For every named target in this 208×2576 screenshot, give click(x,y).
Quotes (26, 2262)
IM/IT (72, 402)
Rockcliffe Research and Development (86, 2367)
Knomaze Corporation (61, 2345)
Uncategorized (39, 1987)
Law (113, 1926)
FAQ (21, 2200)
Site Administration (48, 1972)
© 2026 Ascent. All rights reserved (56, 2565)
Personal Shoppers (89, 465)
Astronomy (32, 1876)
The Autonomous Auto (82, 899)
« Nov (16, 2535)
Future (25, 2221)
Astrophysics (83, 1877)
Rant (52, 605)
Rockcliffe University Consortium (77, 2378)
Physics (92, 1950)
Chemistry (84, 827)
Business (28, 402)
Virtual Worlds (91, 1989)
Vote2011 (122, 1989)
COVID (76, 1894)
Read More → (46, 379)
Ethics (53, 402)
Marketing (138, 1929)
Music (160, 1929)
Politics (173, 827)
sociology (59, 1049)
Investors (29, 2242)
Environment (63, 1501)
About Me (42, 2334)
++++++++++
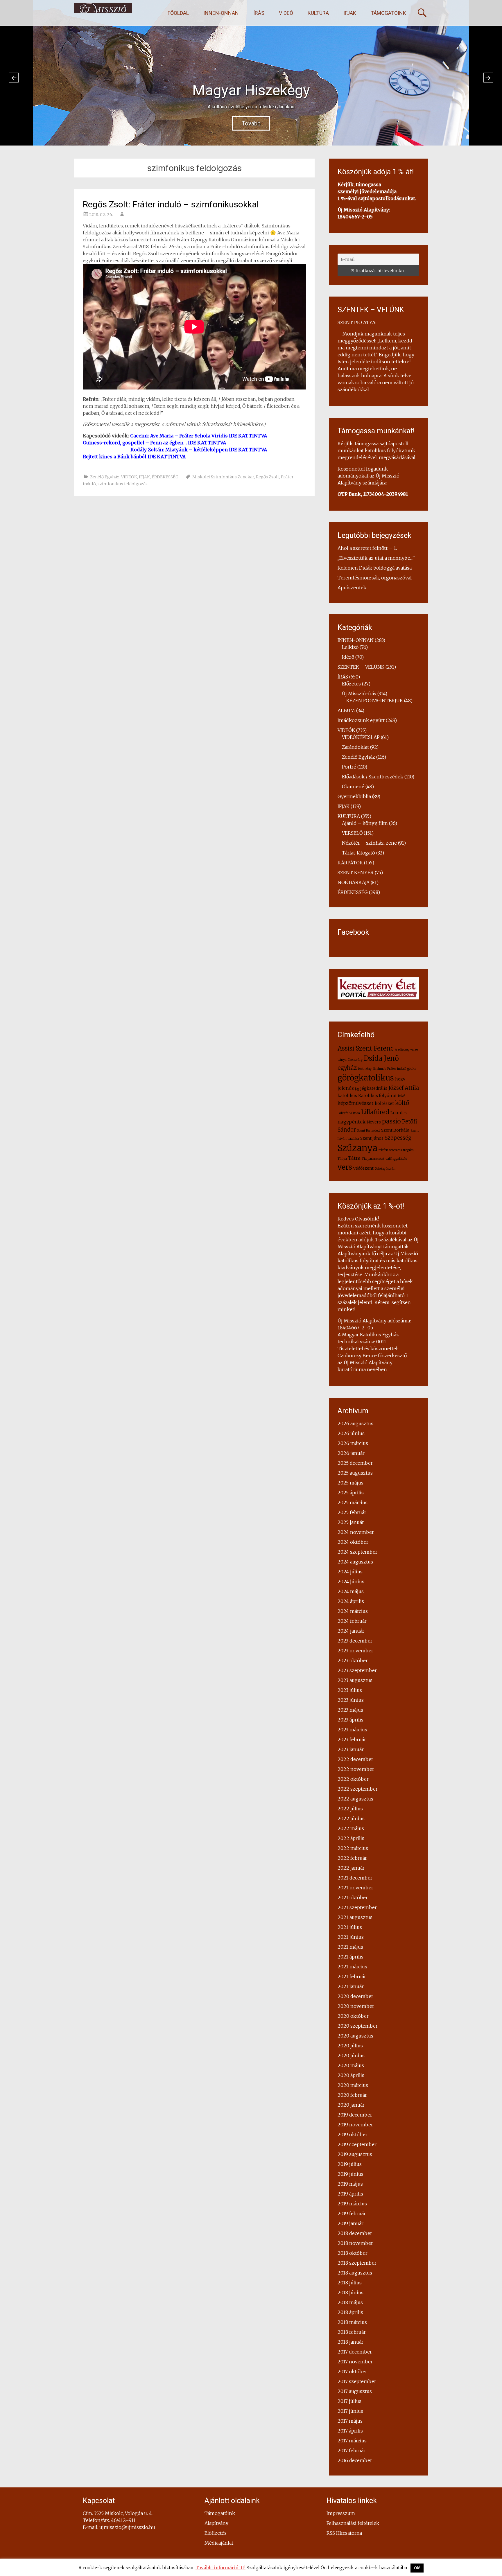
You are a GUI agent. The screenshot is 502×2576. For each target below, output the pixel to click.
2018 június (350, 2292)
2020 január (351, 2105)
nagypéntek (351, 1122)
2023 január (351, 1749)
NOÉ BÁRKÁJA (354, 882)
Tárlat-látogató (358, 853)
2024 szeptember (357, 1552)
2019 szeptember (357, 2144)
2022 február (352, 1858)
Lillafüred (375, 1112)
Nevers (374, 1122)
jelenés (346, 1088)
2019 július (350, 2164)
++++++++++
Exercise instructions:
Everything from the line containing "Virtual Worlds (91, 1989)" through the line containing "About Me (42, 2334)" in the material above should be retyped exactly, both ends included, and nothing more.

Written response:
Virtual Worlds (91, 1989)
Vote2011 (122, 1989)
COVID (76, 1894)
Read More → (46, 379)
Ethics (53, 402)
Marketing (138, 1929)
Music (160, 1929)
Politics (173, 827)
sociology (59, 1049)
Investors (29, 2242)
Environment (63, 1501)
About Me (42, 2334)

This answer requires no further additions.